“I’m basically someone who wanted to be an academic political theorist but couldn’t not swear.”

This is what you can expect from Ahir Shah’s comedy show Machines at The Finsbury on Wednesday (Sep 28).

“It’s about the way we are in the present and the tussles between future as it could be and the resurgence of various violent and reactionary elements of the past, reasserting themselves on the present and also it’s got a joke about lizards in it.

“It is political comedy and it is silly. It is everything in the world that I get angry or sad or confused or feel powerless in response to and then talking about it seems to be a way of imposing some degree of control.”

Ahir, 25, grew up in Wembley and continues to live there at the moment until he can “find some ridiculously overpriced hovel in south London”. He studied philosophy, politics and economics at Cambridge University and would probably have been an academic in another life.

“I think that is the easiest way of sitting in a nice room and drinking throughout the day while occasionally shouting at young people,” he tells me.

With comedy that is nitty, gritty and silly I wondered to what extent, if any, he hopes to influence people with his jokes.

“A joke is a way of conveying really complex information within a really simple bite. That is what I’ve always enjoyed when I watch other comics, with political issues or personal stuff, the nicest element of it is when later that day or weeks, months, years down the line something will happen that will immediately take you back to what you heard.”

People often say politics is a subject to be avoided, as there will always be someone in the vicinity who disagrees, but Ahir thinks that is exactly why it is good to talk about.

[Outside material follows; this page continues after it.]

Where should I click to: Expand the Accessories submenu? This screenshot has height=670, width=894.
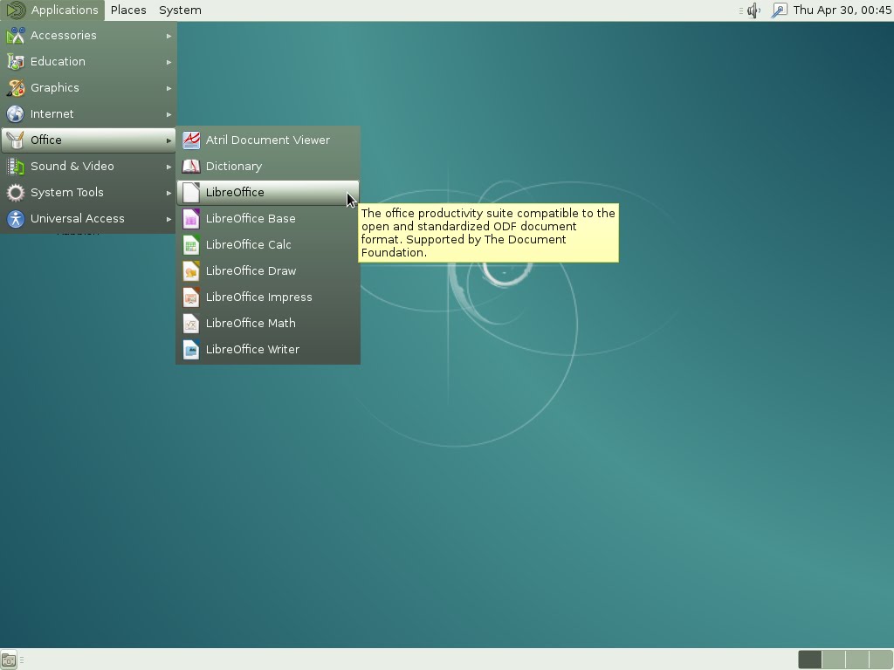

“I’m constructive in the way I talk about things and say ‘this is my opinion, but I’m just as likely to be wrong as anyone’. I always quite like it when other people who might disagree can have a constructive conversation about that.

“The world is becoming increasingly fragmented and partisan, that’s part of the problem. If people don’t talk to one another and then I go out and do my comedy in some sort of left, liberal echo chamber that convinces me that the entire world thinks the way that I do. What are you going to achieve? Nothing.”

I understand where Ahir is coming from, but when you have to go on stage in a room full of people, what if everybody disagrees? Or worse still, what if nobody cares?

I ask if that happens and with utter nonchalance he replies: “Oh yeah, of course. I deal with that badly.

“It happens increasingly rarely the longer you go. There’s always going to be the occasional one where a curve ball hits you or you are in front of a room full of people thinking ‘these guys do not care, they would really rather that I wasn’t here’. Each situation is different in its own horrid way.”

While continuing our conversation Ahir quickly looks something up on his phone and then returns to my question about what happens when a show goes badly, with a quote from a Frank O’Hara poem, Meditations in an Emergency.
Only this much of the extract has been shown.